The Federal Reserve, under bipartisan fire for its handling of the economy, could face major changes no matter who becomes the next president.
Former Secretary of State Hillary Clinton, the front-runner for the Democratic presidential nomination, became the latest candidate to push for reforms as she joined a call by 127 members of Congress for more diversity at the Fed.
Clinton aligned herself with some of the party's top liberals in publicly chastising the nation's central bank for what they said in a Thursday letter to Fed Chairwoman Janet L. Yellen was its "disproportionately white and male" leadership.
And Clinton went further. She followed her rival for the Democratic nomination, Sen. Bernie Sanders (I-Vt.), in saying bankers should not be allowed to serve on the boards of the 12 regional Fed banks.
Presumptive Republican nominee Donald Trump has supported congressional efforts to audit the Fed's monetary policy decisions. And Trump told CNBC last week that he "would most likely replace" Yellen when her term expires in early 2018.
The Fed has been under fire from both ends of the political spectrum for its handling of the economy in the wake of the Great Recession.
Conservatives have criticized the Fed for being too aggressive in trying to boost the recovery, with the central bank more than quadrupling its assets to $4.5 trillion since 2008 through unprecedented stimulus efforts.
Liberals complain that the central bank hasn't done enough to help lower-income Americans get back on their feet, and that its policies have helped Wall Street more than Main Street.

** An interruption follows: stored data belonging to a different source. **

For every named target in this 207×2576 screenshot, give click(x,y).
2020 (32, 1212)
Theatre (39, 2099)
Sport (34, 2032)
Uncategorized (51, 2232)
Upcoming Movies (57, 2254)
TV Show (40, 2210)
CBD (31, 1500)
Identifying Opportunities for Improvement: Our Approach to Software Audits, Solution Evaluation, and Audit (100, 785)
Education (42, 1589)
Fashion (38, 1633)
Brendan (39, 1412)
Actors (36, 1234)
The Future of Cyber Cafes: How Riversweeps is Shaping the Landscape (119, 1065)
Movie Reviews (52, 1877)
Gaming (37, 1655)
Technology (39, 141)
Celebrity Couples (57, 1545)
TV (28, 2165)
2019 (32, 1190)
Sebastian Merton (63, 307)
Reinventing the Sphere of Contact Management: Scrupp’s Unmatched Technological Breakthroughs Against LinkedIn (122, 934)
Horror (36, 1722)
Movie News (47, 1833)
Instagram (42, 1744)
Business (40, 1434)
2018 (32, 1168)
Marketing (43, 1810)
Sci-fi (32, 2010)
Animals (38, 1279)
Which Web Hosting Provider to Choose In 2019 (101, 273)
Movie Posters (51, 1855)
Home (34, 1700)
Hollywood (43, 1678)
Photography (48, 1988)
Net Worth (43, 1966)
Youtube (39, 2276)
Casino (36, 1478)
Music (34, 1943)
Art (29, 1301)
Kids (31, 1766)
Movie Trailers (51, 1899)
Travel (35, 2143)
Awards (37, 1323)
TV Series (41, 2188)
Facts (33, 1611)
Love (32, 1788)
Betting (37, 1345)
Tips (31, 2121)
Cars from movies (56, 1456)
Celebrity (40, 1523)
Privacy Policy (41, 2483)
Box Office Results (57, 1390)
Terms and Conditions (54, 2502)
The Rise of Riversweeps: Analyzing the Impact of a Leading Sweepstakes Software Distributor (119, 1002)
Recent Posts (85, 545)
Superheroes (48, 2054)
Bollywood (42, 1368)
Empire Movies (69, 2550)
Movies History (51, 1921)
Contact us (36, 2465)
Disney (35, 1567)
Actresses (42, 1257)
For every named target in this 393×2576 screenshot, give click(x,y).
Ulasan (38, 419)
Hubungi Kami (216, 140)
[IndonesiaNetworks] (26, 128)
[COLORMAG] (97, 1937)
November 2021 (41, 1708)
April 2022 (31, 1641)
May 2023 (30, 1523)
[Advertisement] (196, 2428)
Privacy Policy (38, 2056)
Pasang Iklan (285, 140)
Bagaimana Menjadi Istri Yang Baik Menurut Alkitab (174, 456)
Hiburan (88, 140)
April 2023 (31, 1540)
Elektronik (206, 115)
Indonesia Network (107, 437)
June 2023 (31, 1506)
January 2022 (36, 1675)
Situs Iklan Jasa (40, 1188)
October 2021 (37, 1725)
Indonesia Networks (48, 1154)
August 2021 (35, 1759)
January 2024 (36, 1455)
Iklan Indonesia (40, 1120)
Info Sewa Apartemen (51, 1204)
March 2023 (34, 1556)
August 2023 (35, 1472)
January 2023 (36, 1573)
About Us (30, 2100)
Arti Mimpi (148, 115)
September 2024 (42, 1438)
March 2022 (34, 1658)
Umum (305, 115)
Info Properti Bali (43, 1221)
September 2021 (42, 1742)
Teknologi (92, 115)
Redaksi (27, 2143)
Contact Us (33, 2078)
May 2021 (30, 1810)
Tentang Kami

Clinton's Fed criticism puts her on record as wanting changes at the Fed.
"The Federal Reserve is a vital institution for our economy and the well-being of our middle class, and the American people should have no doubt that the Fed is serving the public interest," Clinton spokesman Jesse Ferguson told the Washington Post.
"That's why Secretary Clinton believes that the Fed needs to be more representative of America as a whole and that common sense reforms -- like getting bankers off the boards of regional Federal Reserve banks -- are long overdue," he said.
Neither Ferguson nor other Clinton campaign officials responded to emails and calls for comment Friday.
Each of the Fed's regional banks has a board of nine directors. Three are required to be bankers, although they are excluded from the search and appointment of the regional Fed president.
Those 12 presidents help set the Fed's monetary policy.
Sanders has said that if he were in the White House, "the foxes would no longer guard the henhouse."
"Board members should be nominated by the president and chosen by the Senate," Sanders wrote in a December opinion article in the New York Times. "Banking industry executives must no longer be allowed to serve on the Fed's boards and to handpick its members and staff."
In a message published Thursday, a top Fed official said having the president appoint regional Fed bank chiefs "would be a grave mistake."
"The current Fed governance structure may not be ideal," Jeffrey Lacker, president of the Federal Reserve Bank of Richmond, Va., said in the bank's quarterly economics magazine. "But until there is a proposal that preserves the monetary policy independence that is so vital to the Fed's mandate, we should stick to what we have."
Sanders was among the lawmakers who signed the letter to Yellen that was organized by Sen. Elizabeth Warren (D-Mass.) and Rep. John Conyers (D-Mich.). They complained that "the voices of women, African Americans, Latinos, and representatives of consumers and labor are excluded from key discussions."
The five members of the Fed Board of Governors are white, and three are men. There are two board vacancies.
All 10 voting members this year of the Federal Open Market Committee (FOMC), the monetary policy-setting body, also are white, and six are men.
In addition, 11 of the 12 regional Fed bank presidents are white, and 10 are men, with no African Americans or Latinos.
The lawmakers praised Yellen, the first woman to chair the Fed, for her strong leadership. But they said she needed "to take steps to promptly begin to remedy" the diversity problem.
Fed spokesman David Skidmore said the central bank was "committed to fostering diversity" in its leadership and has "focused considerable attention in recent years" on recruiting regional bank directors "with diverse backgrounds and experiences."
Minority representation on the boards of Fed banks and branches increased to 24% this year, from 16% in 2010, he said, and the proportion of female directors increased to 30% of the total, from 23%, during that period.
The Center for Popular Democracy, a worker advocacy group that studied Fed diversity, praised Clinton's comments.
"Secretary Clinton believes that the Fed needs to be more representative of America as a whole and that common sense reforms — like getting bankers off the boards of regional Federal Reserve banks — are long overdue," the group said.